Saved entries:
****
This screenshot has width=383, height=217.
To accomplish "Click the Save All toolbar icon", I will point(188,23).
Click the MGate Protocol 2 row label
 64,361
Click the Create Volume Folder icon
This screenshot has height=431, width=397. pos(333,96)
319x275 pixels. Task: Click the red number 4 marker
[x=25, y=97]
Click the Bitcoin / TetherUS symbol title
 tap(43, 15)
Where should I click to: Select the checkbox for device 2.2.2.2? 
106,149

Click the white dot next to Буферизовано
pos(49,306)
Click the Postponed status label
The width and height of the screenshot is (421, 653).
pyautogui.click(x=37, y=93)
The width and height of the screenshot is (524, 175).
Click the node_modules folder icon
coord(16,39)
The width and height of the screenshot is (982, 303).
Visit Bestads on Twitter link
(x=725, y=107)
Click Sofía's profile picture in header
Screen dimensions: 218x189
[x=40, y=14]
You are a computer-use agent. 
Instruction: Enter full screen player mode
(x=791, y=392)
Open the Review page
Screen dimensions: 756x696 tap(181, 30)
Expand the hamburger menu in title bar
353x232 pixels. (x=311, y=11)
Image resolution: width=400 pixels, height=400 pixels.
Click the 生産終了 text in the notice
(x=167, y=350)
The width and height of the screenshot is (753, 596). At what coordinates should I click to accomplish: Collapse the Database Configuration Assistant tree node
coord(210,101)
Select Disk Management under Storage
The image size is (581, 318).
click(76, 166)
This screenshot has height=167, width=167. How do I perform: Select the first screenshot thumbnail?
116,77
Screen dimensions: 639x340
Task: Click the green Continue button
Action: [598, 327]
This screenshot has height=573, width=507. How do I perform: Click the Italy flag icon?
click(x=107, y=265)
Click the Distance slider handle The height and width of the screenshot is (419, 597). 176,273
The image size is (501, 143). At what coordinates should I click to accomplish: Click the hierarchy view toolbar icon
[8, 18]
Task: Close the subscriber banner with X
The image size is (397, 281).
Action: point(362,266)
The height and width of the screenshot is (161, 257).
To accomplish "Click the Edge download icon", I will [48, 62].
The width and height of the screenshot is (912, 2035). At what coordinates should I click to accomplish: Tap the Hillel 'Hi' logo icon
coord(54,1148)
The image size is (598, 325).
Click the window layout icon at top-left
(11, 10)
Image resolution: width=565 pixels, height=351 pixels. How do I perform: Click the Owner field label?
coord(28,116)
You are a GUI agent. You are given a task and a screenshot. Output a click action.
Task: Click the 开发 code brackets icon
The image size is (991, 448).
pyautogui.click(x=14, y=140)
****
| PROBLEM TO SOLVE |
Return all lines from the data that include the string "will".

| EXERCISE ANSWER |
To accomplish "Click the Save All toolbar icon", I will point(188,23).
To accomplish "Click the Edge download icon", I will [48, 62].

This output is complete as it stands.